__EXCERPT TO READ__.
__________
Estate agents argue lower prices due to the Covid-19 pandemic mean now is a good time to invest in prime Spanish property, but the Bank of Spain cautions that the housing market recovery could be some time coming.
Miguel Laborde, founding partner of the Spanish real estate company Laborde Marcet, advises able investors to jump into the market now as “the recovery will be U-shaped, and prices will not fall any further,” according to an article at the Spanish property portal Idealista.
The article then goes onto explain that, according to Laborde Marcet, well-located properties have not lost pricing power since the lockdown ended, and will not suffer any big discounts in the medium term.
Laborde Marcet are not the only ones arguing that now is the time to invest and take advantage of C19 prices. I’ve heard similar arguments made by quite a few real estate agents since the lockdown ended.
Laborde Marcet are less optimistic about the price outlook for properties located outside of prime areas, known as second and third tier locations. There is an argument to be made that, in those areas, the crisis could be deep and interminable, with a total lack of demand for property in some places still saddled with a glut of property left over from the real estate boom of more than a decade ago.
__________
(Data items)
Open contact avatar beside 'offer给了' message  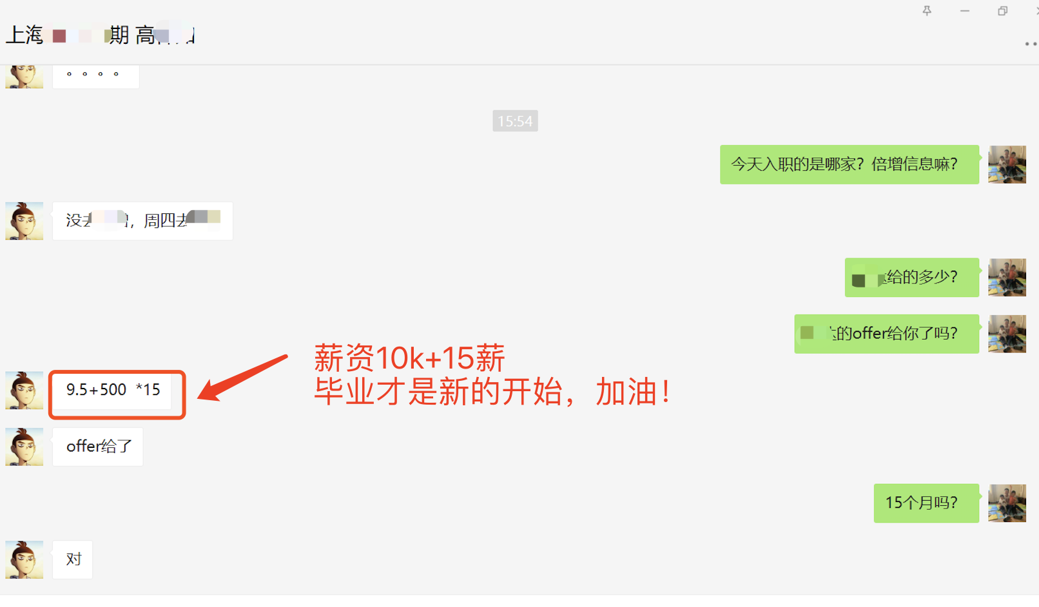[x=24, y=447]
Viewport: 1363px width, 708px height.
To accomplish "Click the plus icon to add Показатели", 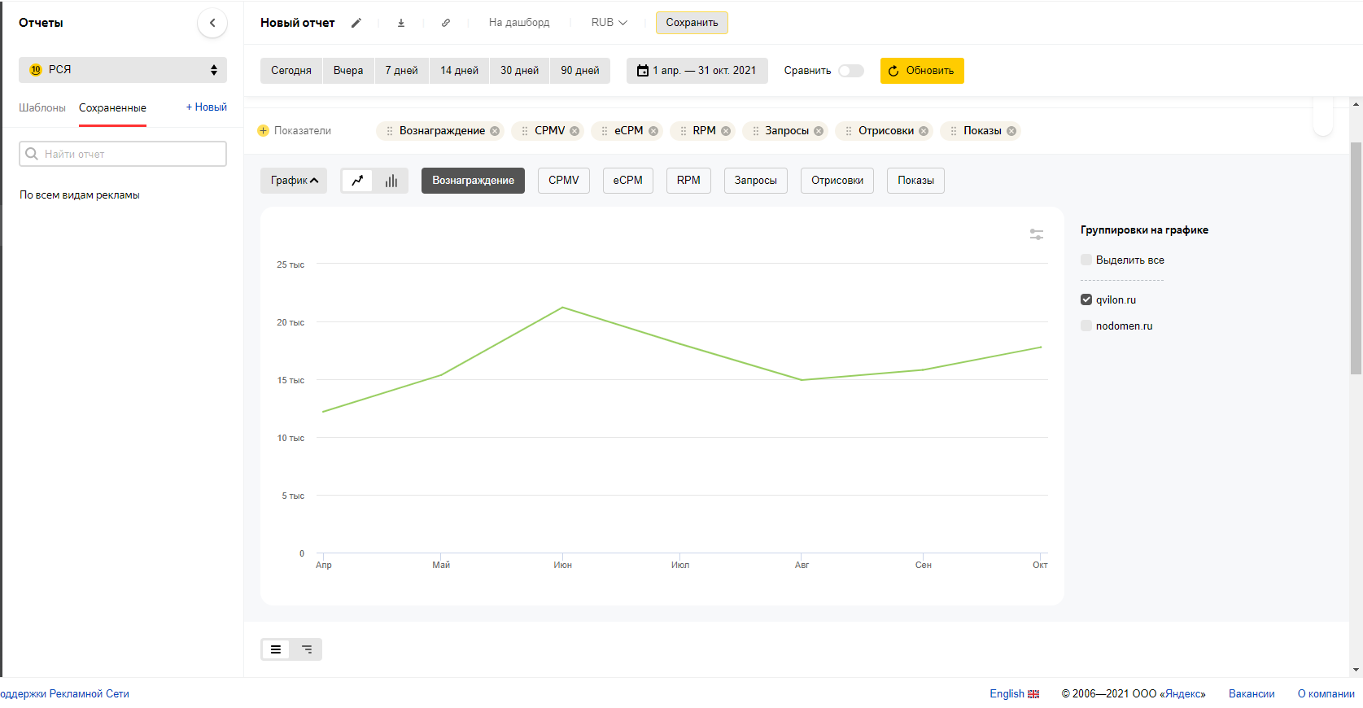I will click(263, 131).
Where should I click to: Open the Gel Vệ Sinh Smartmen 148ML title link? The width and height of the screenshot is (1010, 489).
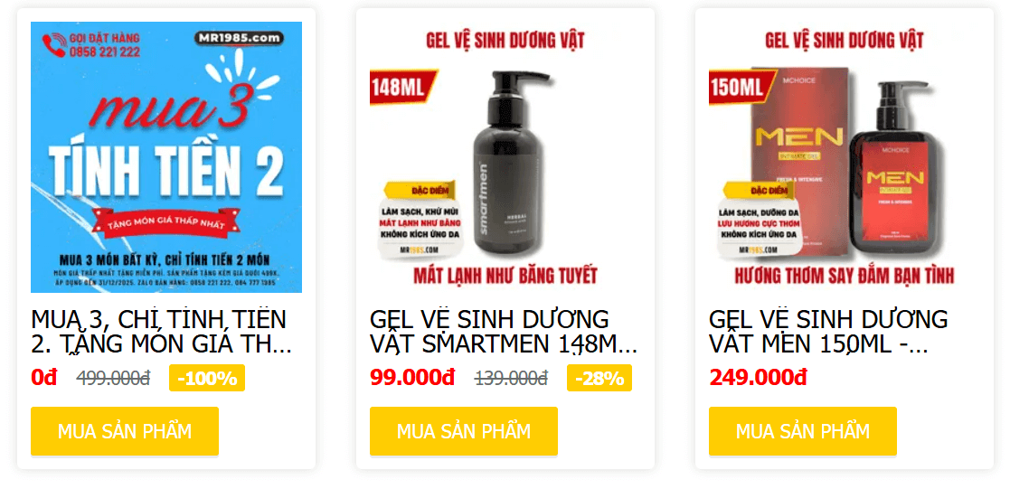tap(503, 332)

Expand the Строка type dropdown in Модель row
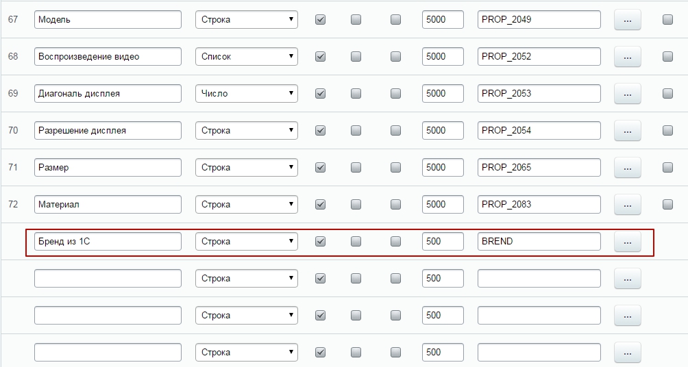point(247,20)
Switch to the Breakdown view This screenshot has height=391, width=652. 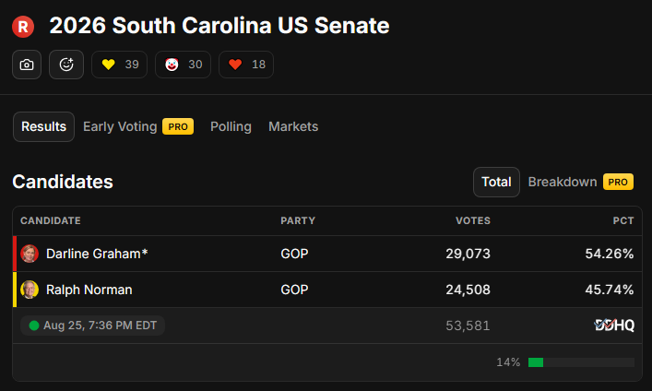pyautogui.click(x=563, y=182)
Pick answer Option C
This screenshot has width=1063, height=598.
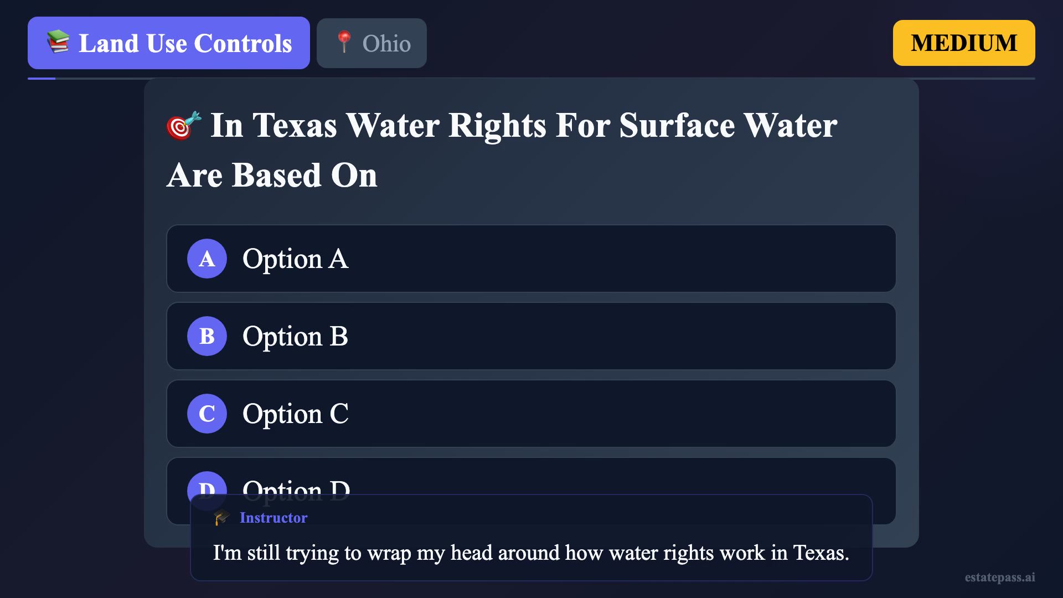click(x=530, y=414)
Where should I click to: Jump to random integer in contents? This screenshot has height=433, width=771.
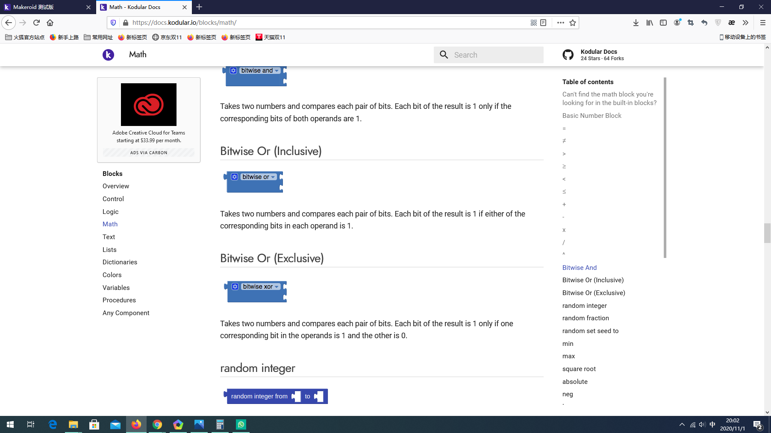pyautogui.click(x=584, y=306)
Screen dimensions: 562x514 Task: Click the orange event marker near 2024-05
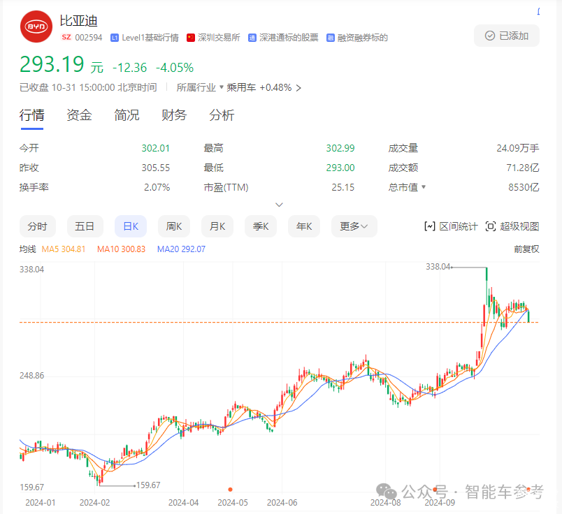(x=230, y=490)
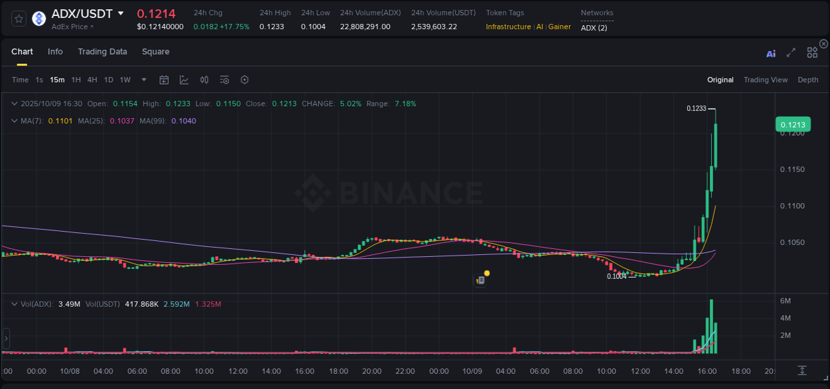The height and width of the screenshot is (389, 830).
Task: Open the AI analysis assistant
Action: click(770, 53)
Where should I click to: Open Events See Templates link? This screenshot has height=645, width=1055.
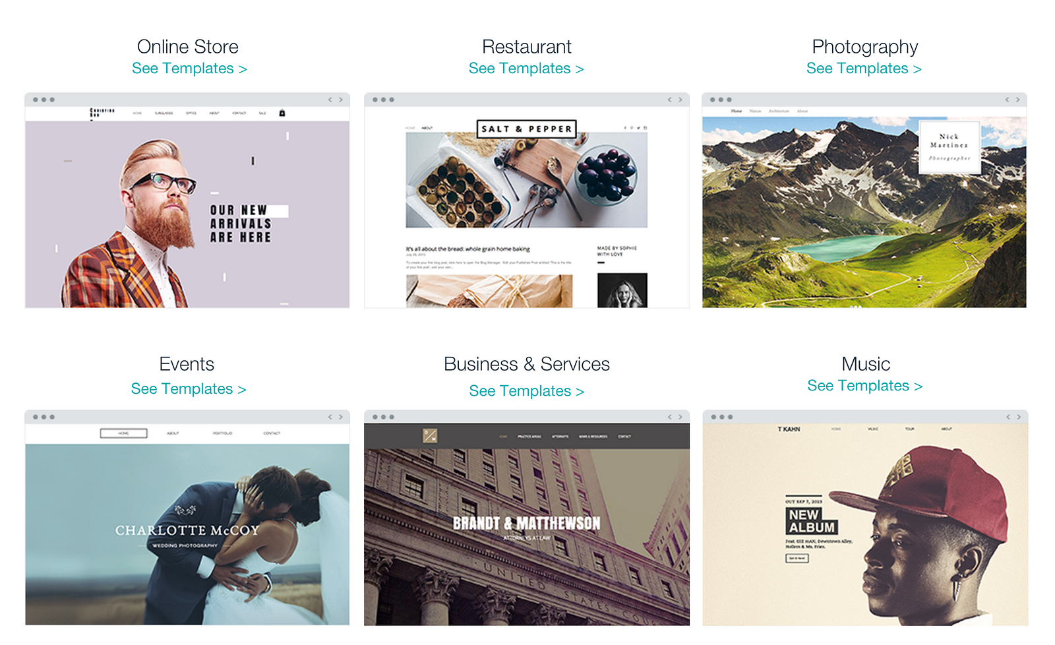[189, 389]
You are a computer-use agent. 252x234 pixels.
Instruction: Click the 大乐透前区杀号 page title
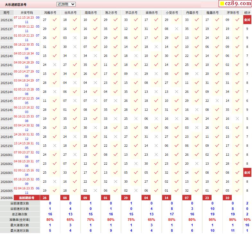[16, 5]
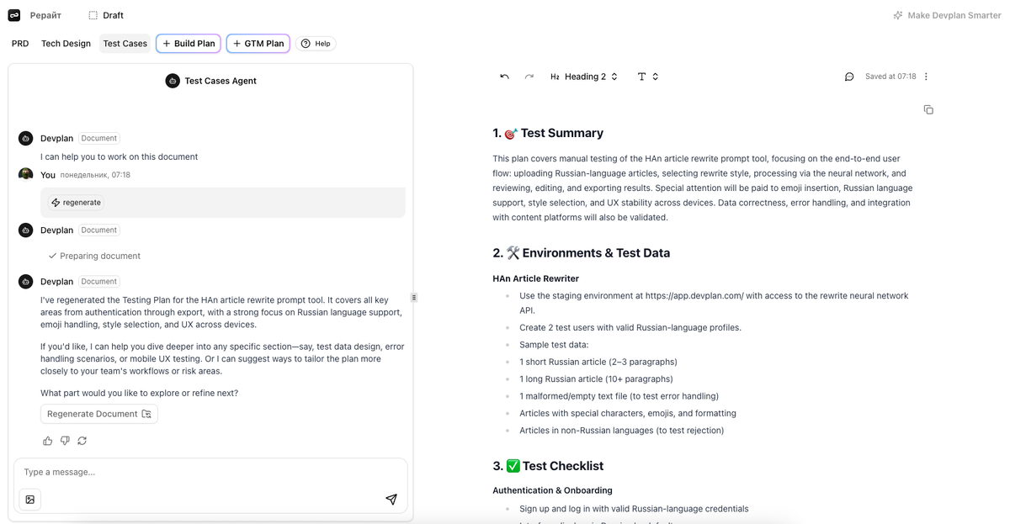Copy document with the copy icon

928,110
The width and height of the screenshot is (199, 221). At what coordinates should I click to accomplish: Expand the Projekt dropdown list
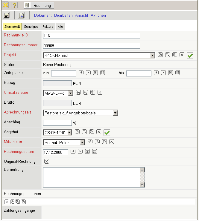(x=152, y=56)
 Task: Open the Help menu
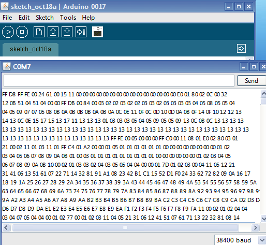click(88, 18)
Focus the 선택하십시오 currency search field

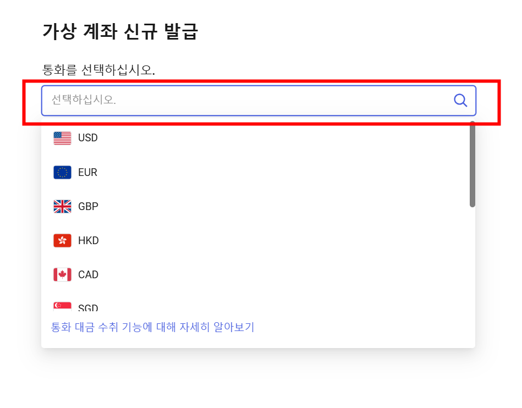click(x=248, y=100)
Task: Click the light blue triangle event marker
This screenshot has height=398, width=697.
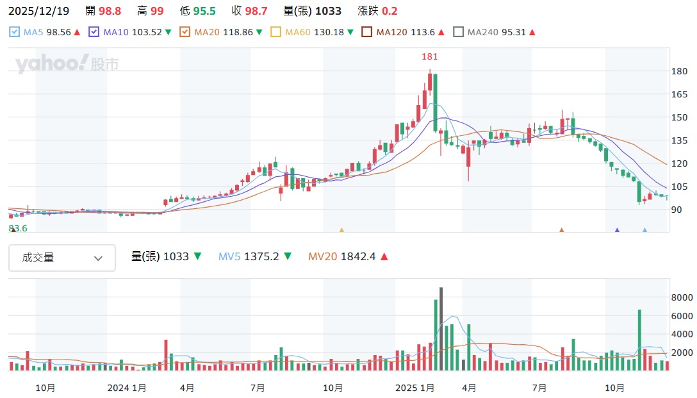Action: tap(644, 230)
__________
__WHAT IS REQUIRED__.
What comes next in the article on Spain's property market after the Covid-19 lockdown? Carry it on from its final sentence.

__RESPONSE__.
The argument that prime property is holding its value is borne out to some extent in the latest Prime Global Cities Index published by the international real estate company Knight Frank. There were bargains to be found in prime areas during the financial crisis that started in 2008, because many investors were over-leveraged, and had to liquidate their best assets in a deep crisis to raise cash. But in this ciris, caused by a virus, not an economic bomb, with banks in better health (though not central banks), perhaps the outlook for prime property is better. As ever, time will tell.
According to Laborde, there are now two types of investors: Those who have quickly returned to the market after lockdown in search of opportunities, and more cautious types who prefer to wait and see, which means missing out on the current opportunities.
Laborde argues that the most important factor driving the property market is bank lending. “Investors can help, but the big driver comes from mortgage financing. If they stop lending or raise interest rates then there will be problems.”
Slow recovery forecast for the Spanish housing market
Relevant to the question of when to invest, the Bank of Spain recently expressed an opinion for the outlook of the housing market in the “new normal” of the Covid-19 economy.
Noting that the economic recovery will “be gradual, although incomplete,” Pablo Hernández de Cos, Governor of the Bank of Spain, said at a recent event that after a 30% decline in property investment in the first half of 2020, there will be some recovery in Q3, but not enough to get us back to pre-C19 levels “thanks to the notable deterioration in the outlook for households.”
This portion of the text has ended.